I heard firsthand the impact of a weak labour market when I visited Western Australia, where the unemployment rate remains above the national average. There, the Turnbull government have watched the states employment services perform poorly compared to the rest of the country, but what have they done about it? They have not lifted a finger. In six Western Australian employment regions, the majority of jobactive provider sites scored only one or two stars out of five in the Department of Employments own evaluation system. Despite this poor performance, they have not made any changes. Jobseekers are still being left out to dry. They need to get serious about helping people find work.
On the digital economy another portfolio area that I focus on the Turnbull government have made cuts to education, skills and universities and are continuing to ignore the investment required to grow our digital economy. Start-ups feel like they have been abandoned by a Prime Minister who told us last year that it was an exciting time to be alive and agile.
As the CEO of StartupAUS, Alex McCauley, summed up this budget:
Startups and entrepreneurs, once seen as the heart of the `Ideas Boom and the governments economic agenda, were not mentioned in the Treasurers speech at all.
We need a focus on their work.

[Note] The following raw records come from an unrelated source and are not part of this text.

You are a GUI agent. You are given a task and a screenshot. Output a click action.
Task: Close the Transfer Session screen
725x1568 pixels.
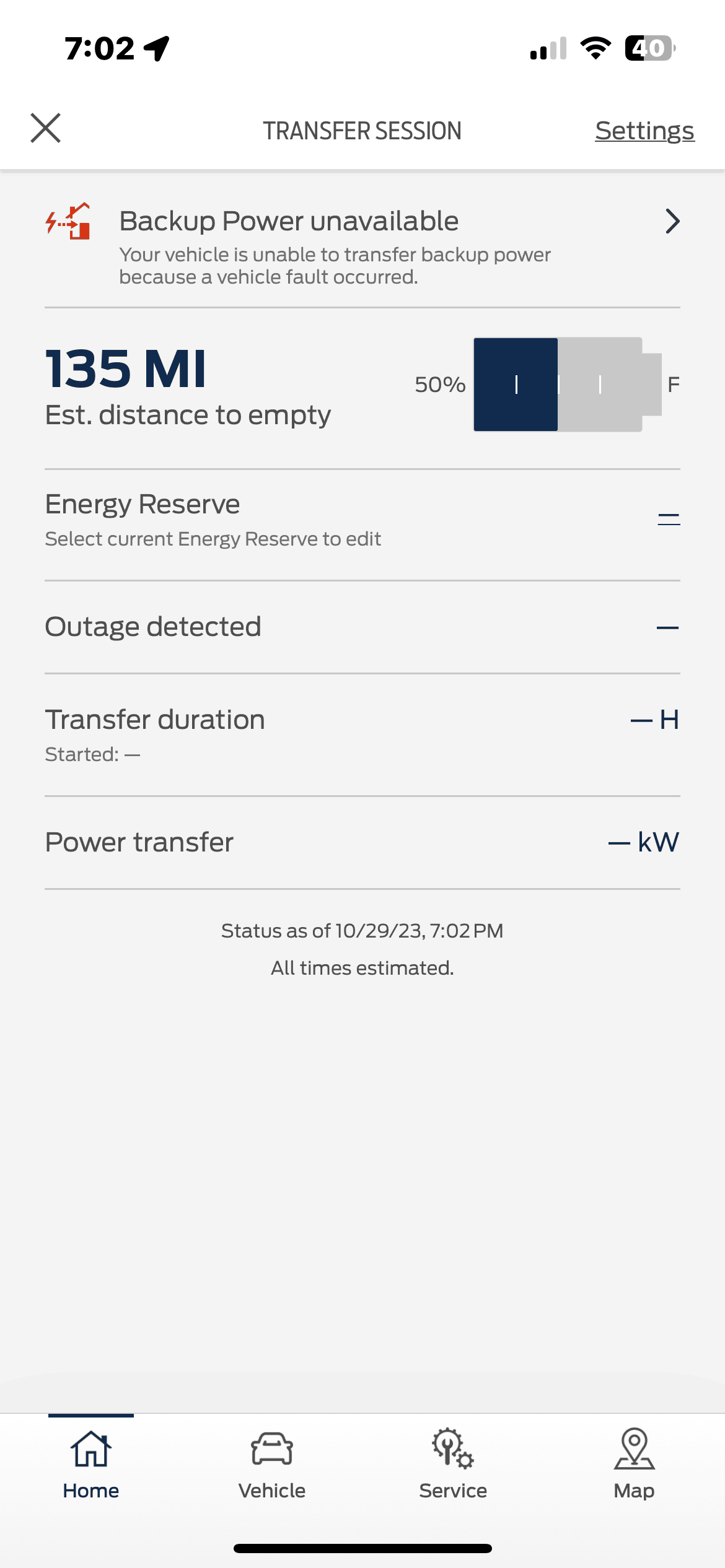pos(46,128)
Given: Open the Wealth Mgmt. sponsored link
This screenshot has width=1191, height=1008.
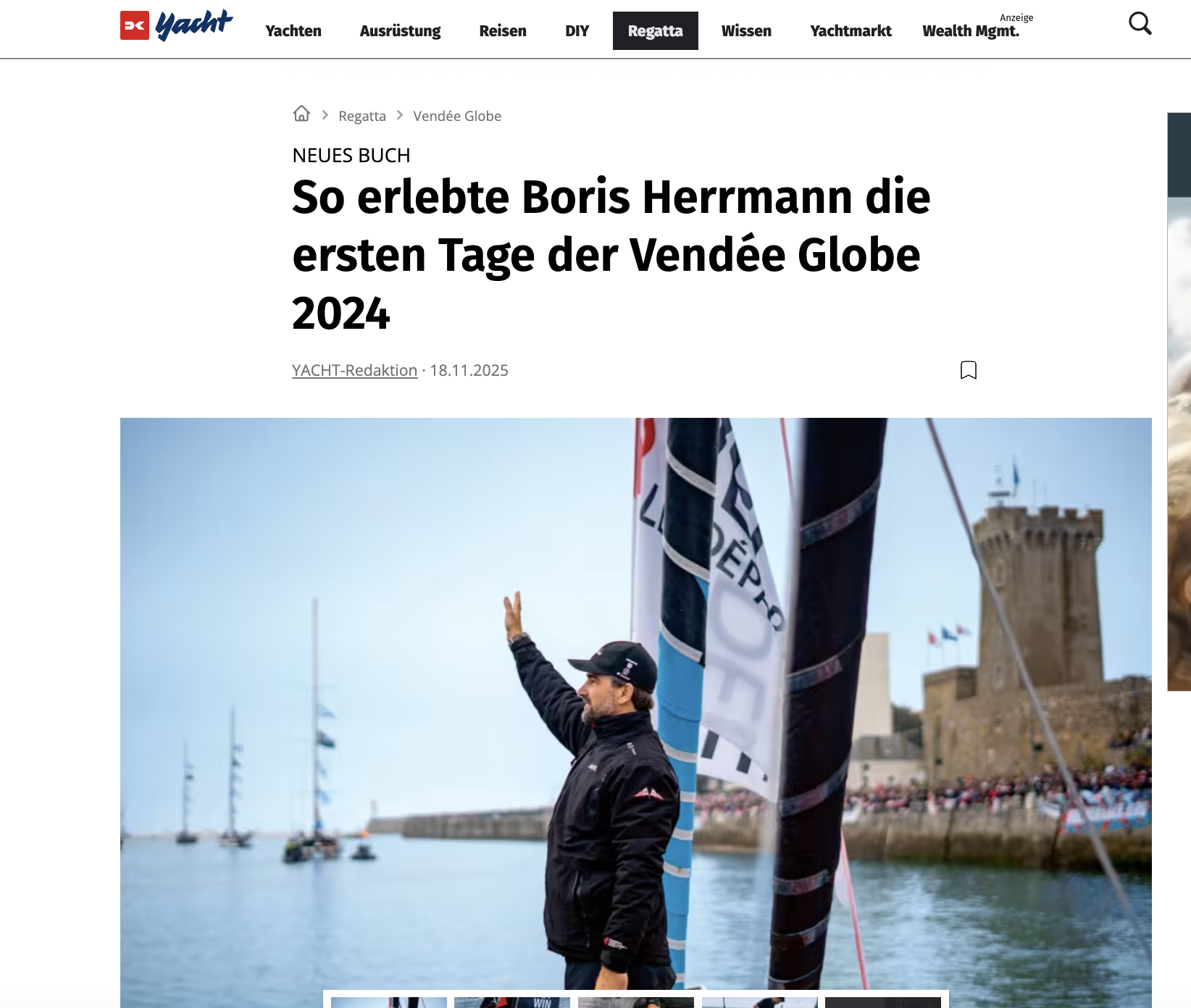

We need a stronger, more inclusive approach to advancing the innovation agenda in Australia to plan ahead for those who will be affected by technological change and automation.
In some cases, for example, manufacturing might see automation affect 50 per cent of the jobs that are performed there. Fast food, the generator of entry-level jobs for young and mature workers alike, could see 60 per cent automation.
We need to be doing the work now to build the skills of future generations of people, to ensure that there is an effective transition through that period and that people are looked after. We cannot afford to drop the case for innovation as has been seen by this government. And we certainly cannot afford to drop this in regional areas.
I noticed last week that the Turnbull government had sneakily pulled the handbrake on a $23 million program to help fund the set-up of regional incubators to start new businesses in our regions. During this program pause, which is simply Canberra-speak for a future cut to this program, it will be interesting to see what gets announced.
Great things are happening for example, Runway Geelong and Silicon Paddock, initiatives that are occurring outside the cities to generate new enterprises and new jobs. And the support, right at the time it is needed, is being pulled by this government. It is unacceptable, particularly for regional Australia, to have that impact on them.
In the meantime we see stuff-up after stuff-up in digital transformation by this government, which has announced that it is spending not $5 billion that it inherited when it came into office but $10 billion right now$10 billion on ICT, with no explanation about how the government is spending the money wisely, while at the same time cutting funds to education, cutting funds to innovation. Again, it is simply unacceptable to see that ushered in by this budget.
As I said, it is a budget that started to walk tall but is now in a slouch. It lacks backbone, it lacks discipline, it lacks focus and, importantly, the people of Australia are paying for that.